====== Data provided
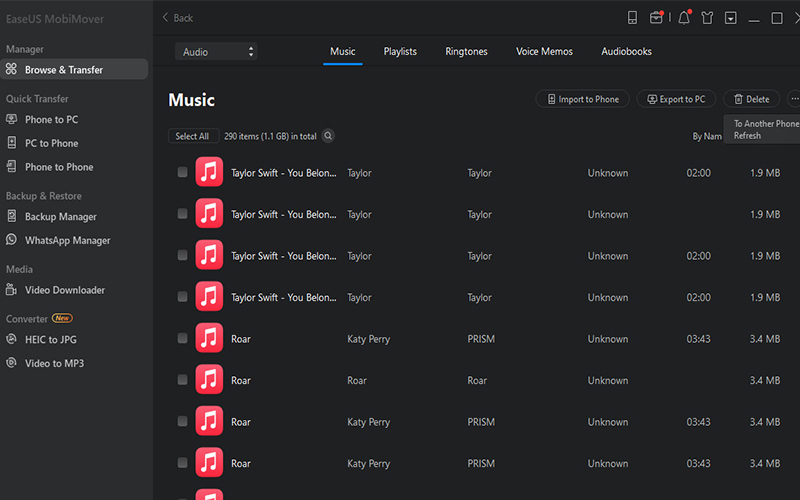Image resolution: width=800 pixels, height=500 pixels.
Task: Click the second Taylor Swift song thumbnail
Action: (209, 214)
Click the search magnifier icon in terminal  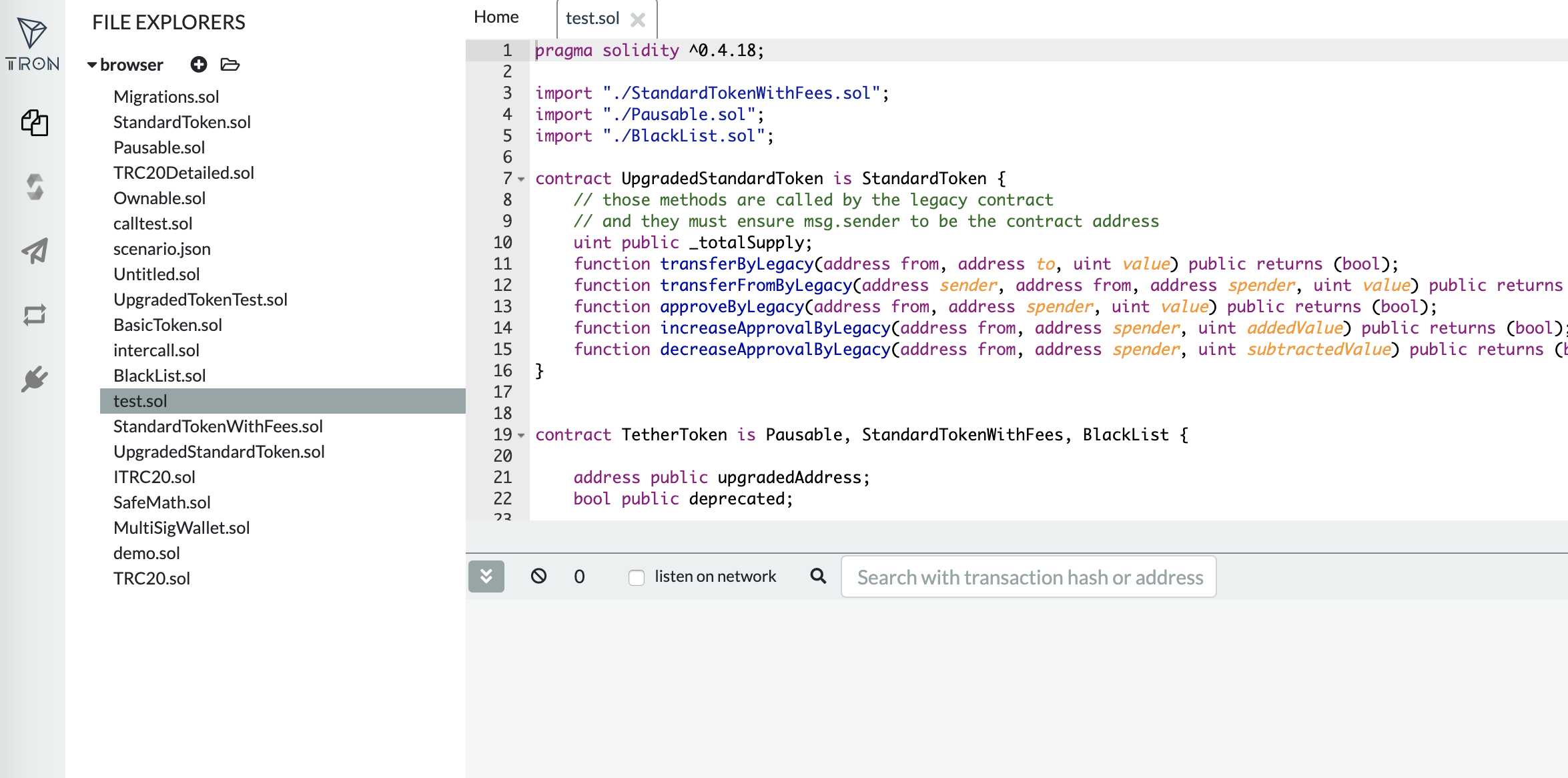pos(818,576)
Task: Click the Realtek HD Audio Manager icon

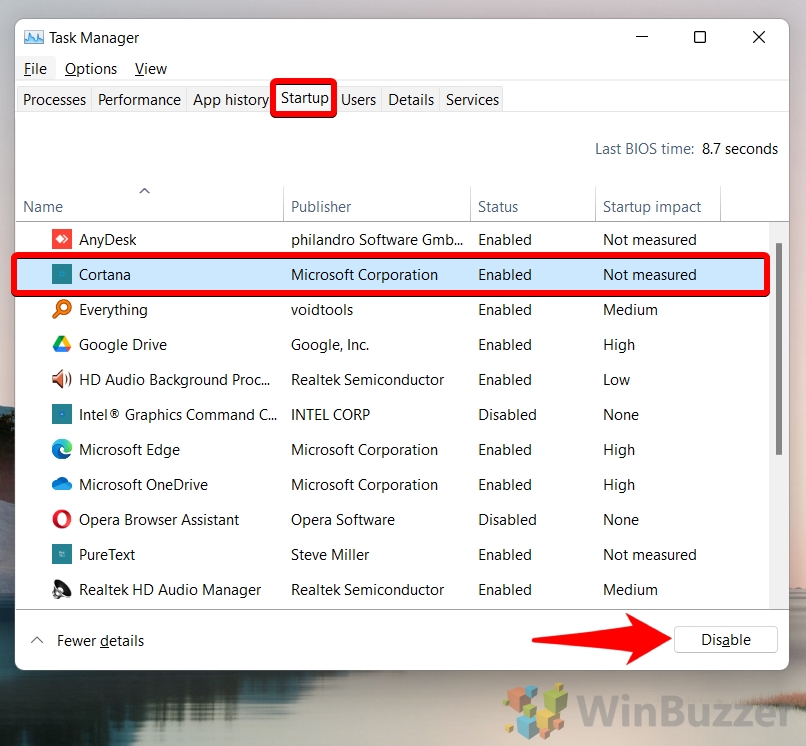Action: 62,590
============
▶ **To do**
How many lines above contain the string "Task"? Reply with the number alone.

▶ **Solution to this problem**
2